Я очнулся – его на кухне не было.
8
Резкий холодный ветер. Небо обложено тяжелыми рваными облаками, ползущими навстречу и наискосок. Я возвращаюсь на знакомом мне катере. На палубе никого, там гуляет ледяной ветер. В кабине под палубой два десятка пассажиров. Пассажиры угрюмые, замкнутые, озабоченные.
Я сижу за буфетным столиком перед остывшим чаем и смотрю на пенящуюся за иллюминатором воду, на ползущие по небу тяжелые облака. После события, которое случилось на кухне у Бориса, оставаться в городе Б не имело никакого смысла. Все стало ясно: настоящая встреча не зависит от того, где я нахожусь. Она может произойти в любом месте: в городе Б или в городе М, или дома, независимо от того, пасмурно, дождливо или вёдро. Это может случиться на улице или на катере или на базаре. И это не встреча с отцом или с собой, или с жизнью, или со смертью. Это встреча с третьим, которое все объемлет и не имеет названия или имеет их миллион. Я чувствую, что опять погружаюсь в свойственное мне состояние полубодрствования и полусна.
Тут к моему столику подходит мужчина в модном приталенном плаще с бутылкой коньяка и двумя – один в другом – бумажными стаканами. Уверенный голос, широкие манеры, знакомое лицо. Впрочем, нет, не знакомое, а какое-то ожиданно новое. Широкий лоб, ироничный взгляд, большой вздернутый нос и твердые губы. Таким и должно быть лицо ненавязчивого попутчика, угощающего первого встречного.

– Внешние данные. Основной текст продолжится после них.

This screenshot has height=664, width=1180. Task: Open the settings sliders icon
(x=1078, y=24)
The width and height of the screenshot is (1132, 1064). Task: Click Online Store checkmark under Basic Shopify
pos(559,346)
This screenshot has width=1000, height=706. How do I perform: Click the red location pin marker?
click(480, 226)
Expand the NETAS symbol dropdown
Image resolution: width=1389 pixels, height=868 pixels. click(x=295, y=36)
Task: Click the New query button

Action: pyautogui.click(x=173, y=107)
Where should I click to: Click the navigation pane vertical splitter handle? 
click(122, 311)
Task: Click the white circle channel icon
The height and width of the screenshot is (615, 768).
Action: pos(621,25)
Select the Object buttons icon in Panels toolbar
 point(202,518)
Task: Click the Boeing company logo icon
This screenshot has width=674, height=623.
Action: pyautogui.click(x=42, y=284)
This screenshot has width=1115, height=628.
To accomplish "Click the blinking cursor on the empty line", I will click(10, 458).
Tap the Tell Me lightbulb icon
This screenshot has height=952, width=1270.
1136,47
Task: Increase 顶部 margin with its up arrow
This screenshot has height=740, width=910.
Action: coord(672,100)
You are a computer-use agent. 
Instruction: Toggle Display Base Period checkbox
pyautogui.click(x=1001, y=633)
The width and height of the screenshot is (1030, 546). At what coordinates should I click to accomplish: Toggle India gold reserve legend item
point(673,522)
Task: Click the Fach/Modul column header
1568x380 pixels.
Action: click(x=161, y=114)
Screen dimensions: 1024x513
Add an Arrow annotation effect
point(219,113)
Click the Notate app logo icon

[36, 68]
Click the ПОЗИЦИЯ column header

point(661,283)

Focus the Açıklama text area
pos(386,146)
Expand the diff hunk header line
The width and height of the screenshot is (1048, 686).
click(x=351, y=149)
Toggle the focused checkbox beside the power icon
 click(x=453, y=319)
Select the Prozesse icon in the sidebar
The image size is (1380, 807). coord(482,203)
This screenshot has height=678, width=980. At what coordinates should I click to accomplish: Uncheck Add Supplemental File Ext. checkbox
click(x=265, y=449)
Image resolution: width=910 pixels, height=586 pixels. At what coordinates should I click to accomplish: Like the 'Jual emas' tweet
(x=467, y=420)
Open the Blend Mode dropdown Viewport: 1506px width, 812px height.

– Позвольте приземлиться за вашим столиком и предложить вам разделить со мной радость двух находок. Представьте себе, на этой ржавой посудине оказался приличный коньяк и – мало того! – итальянская машина для настоящего эспрессо. Эти два чуда неизбежно должны произвести третье: хорошую компанию и приятный разговор. Вы не возражаете?
Откуда я все-таки знаю этого человека? Где я видел это лицо? Или в нем повторились сохраненные памятью формы множества лиц, каждый раз добавляющие свежую деталь, например, большой вздернутый нос, как в этом случае? Между тем он уже уселся напротив меня и разлил коньяк по стаканам, а юркий буфетчик с аккуратно подкрученными усами принес и поставил перед нами две чашечки дымящегося кофе. Я подумал: по законам жанра далее последует церемония знакомства и длинный монолог – и ошибся лишь относительно второго. Впрочем, неприязни к своему визави и особого отторжения я не чувствовал, а коньяк и кофе при моих стесненных обстоятельствах и подавленности из-за бессонницы были очень даже уместны.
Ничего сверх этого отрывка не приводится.